Dieser Artikel stammt aus der ZEIT Nr. 41 vom 29.9.2016.

Das Gegenteil ist der Fall. Achten Sie mal drauf, verräterische Formulierungen finden Sie in vielen touristischen Werbeblättchen. Außerdem tauchen sie in praktisch jeder Diskussion auf, in der Menschen aus verschiedenen Regionen darüber sprechen, was sie an ihrem jeweiligen Wohnort mögen. Das kann ein Treffen mit alten Schul- oder Studienfreunden sein, die es nach der gemeinsamen Zeit in die verschiedensten Winkel der Republik verschlagen hat. Oder ein Besuch von ausländischen Gästen, die von Einheimischen über die Vorzüge der deutschen Städte aufgeklärt werden. Früher oder später sagt jemand: "Hamburg ist toll, man kommt schnell ans Meer." Oder: "Berlin ist klasse, es ist auch nicht weit bis zur Ostsee." Oder: "Ich liebe das südliche Flair in München, die Alpen sind nah, und bis nach Norditalien fährt man mit dem Auto nur ein paar Stunden." Vielleicht aber auch: "Von Freiburg aus bist du mit dem TGV ruck, zuck in Paris." Und so weiter.

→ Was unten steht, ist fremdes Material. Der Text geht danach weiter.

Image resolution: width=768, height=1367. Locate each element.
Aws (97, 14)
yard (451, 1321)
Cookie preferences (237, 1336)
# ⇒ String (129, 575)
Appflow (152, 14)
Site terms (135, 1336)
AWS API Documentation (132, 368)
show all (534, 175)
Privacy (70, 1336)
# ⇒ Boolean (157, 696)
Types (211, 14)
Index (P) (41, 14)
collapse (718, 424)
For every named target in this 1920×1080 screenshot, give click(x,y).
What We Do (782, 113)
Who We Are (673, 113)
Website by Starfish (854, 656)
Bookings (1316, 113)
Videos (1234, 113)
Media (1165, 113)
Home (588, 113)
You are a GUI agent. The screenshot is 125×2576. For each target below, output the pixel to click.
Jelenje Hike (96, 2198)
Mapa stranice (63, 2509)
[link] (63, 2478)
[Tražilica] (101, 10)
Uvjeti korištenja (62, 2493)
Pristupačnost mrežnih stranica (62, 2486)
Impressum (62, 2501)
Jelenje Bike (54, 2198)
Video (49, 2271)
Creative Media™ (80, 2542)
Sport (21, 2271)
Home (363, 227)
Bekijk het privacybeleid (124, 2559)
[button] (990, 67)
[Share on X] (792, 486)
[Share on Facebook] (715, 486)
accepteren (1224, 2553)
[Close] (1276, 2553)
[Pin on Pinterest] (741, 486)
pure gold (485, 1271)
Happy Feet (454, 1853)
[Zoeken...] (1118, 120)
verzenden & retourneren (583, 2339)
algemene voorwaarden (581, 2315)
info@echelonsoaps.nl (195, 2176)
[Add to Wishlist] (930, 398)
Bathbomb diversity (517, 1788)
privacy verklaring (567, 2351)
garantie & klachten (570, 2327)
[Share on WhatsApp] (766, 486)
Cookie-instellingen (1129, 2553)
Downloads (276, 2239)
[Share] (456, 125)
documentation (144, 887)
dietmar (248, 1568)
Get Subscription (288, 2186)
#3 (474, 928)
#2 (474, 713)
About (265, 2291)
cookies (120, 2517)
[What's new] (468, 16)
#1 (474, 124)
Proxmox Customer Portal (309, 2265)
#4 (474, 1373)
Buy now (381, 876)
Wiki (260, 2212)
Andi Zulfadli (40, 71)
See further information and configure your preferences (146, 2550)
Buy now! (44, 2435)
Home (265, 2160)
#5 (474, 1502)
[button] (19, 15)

Auch schon oft gehört, nicht wahr? Für jede Stadt spricht ein "Man ist schnell in"-Grund. Aber nur auf den ersten Blick. Denn es ist eigentlich ziemlich bescheuert, eine Stadt dafür zu loben, dass man von ihr schnell wegkommt an einen anderen Ort, der offensichtlich besser ist.

Soll heißen: Wer gern im nördlichen Italien wohnen möchte, darf als Bürger eines Mitgliedslandes der Europäischen Union jederzeit direkt dahin ziehen. Es soll dort wirklich ausgesprochen schön sein. Und man ist auch schnell in München.